Step 1Combine the honey, mustard, ketchup, garlic, soy sauce, Worcestershire sauce, fish sauce, ginger, pepper sauce and salt in a mini-processor until smooth, or combine in a bowl. (The sauce can be made several days ahead and refrigerated. Let come to room temperature before using.)
Step 2Using the tip of a sharp paring knife, remove the tough white membrane on the underside along the short end of each rib. Once the membrane is loosened, grip this edge with your fingers and pull it off. Trim any visible fat.
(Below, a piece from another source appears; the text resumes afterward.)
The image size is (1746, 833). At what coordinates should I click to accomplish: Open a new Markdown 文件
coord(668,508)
Refrigerate the ribs until ready to cook.
Step 3Spray a grilling rack with nonstick spray. Heat the grill to medium; for gas, place some soaked mesquite chips on foil and put over the heating element. When the chips smoke, the grill is ready.
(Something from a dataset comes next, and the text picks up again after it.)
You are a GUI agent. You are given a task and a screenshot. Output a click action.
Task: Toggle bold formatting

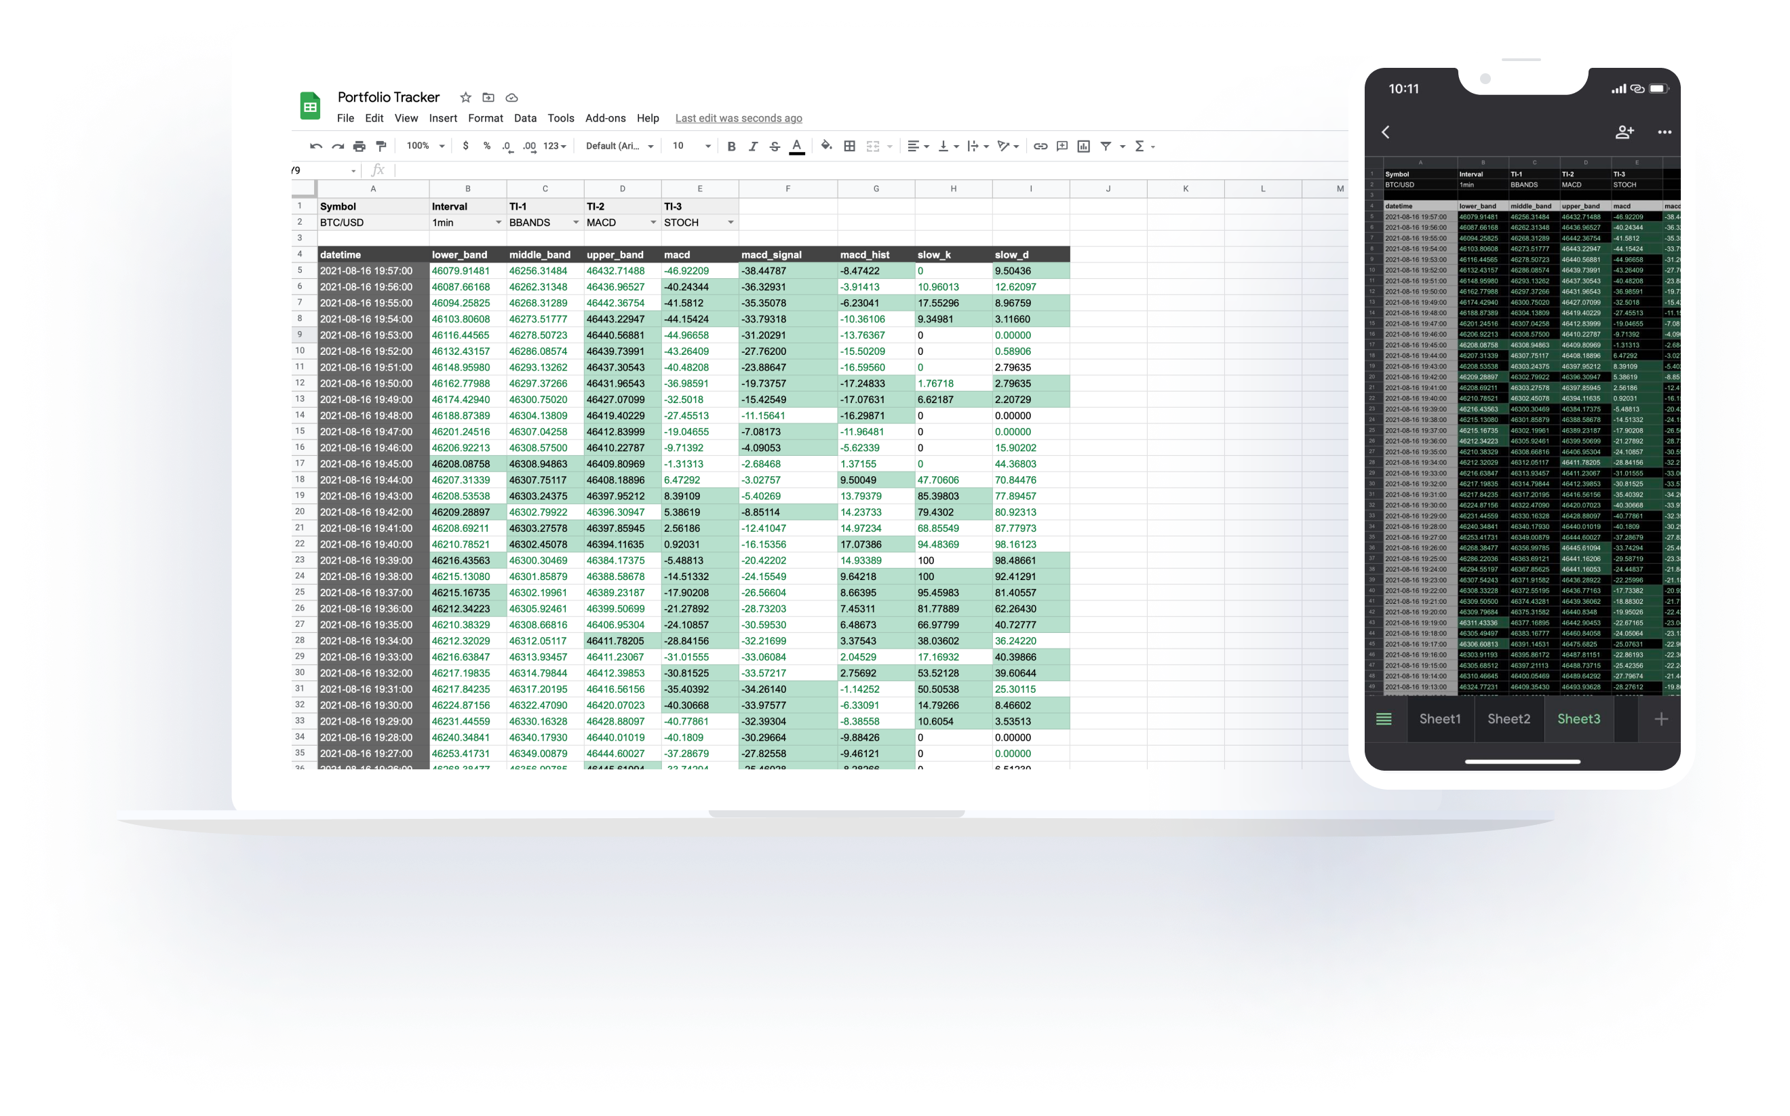pos(731,146)
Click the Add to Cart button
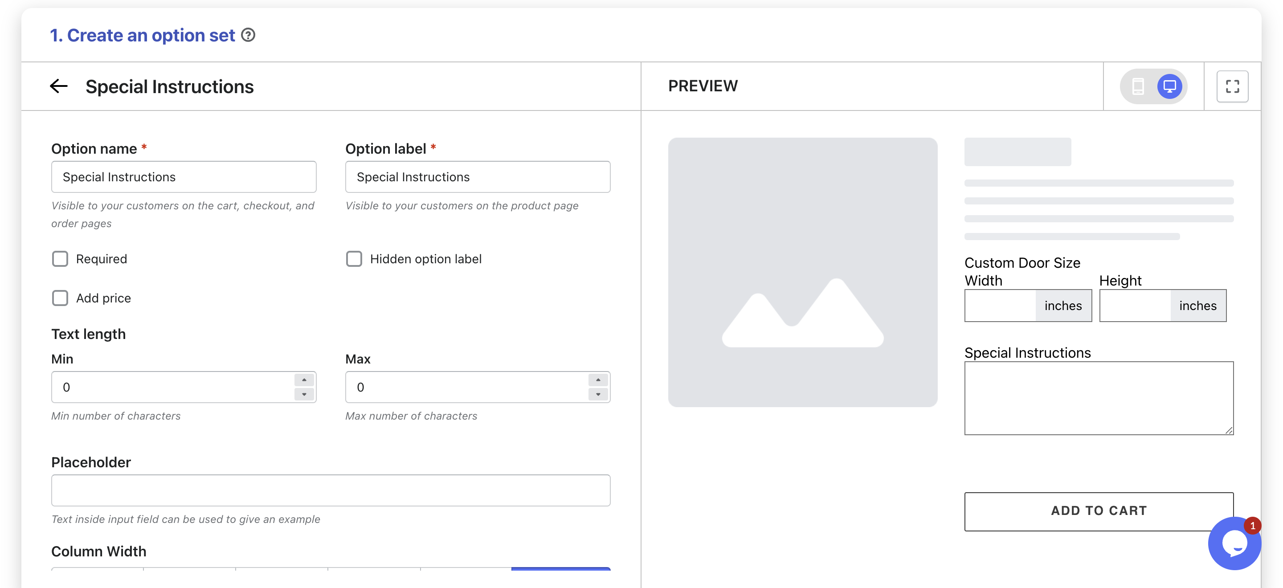Image resolution: width=1283 pixels, height=588 pixels. tap(1098, 510)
Step 4Brush both sides of the ribs with the sauce. Place the ribs on the grill, rounded side down and in a single layer. Cook at medium-low temperature to avoid burning. After 30 minutes, flip the ribs and grill until cooked through, bronze and sizzling, 30 minutes more. Occasionally brush the ribs with sauce during cooking. (These can be cooked a few hours ahead, refrigerated or kept at room temperature, cut into 2 rib portions and reheated in the microwave until hot.)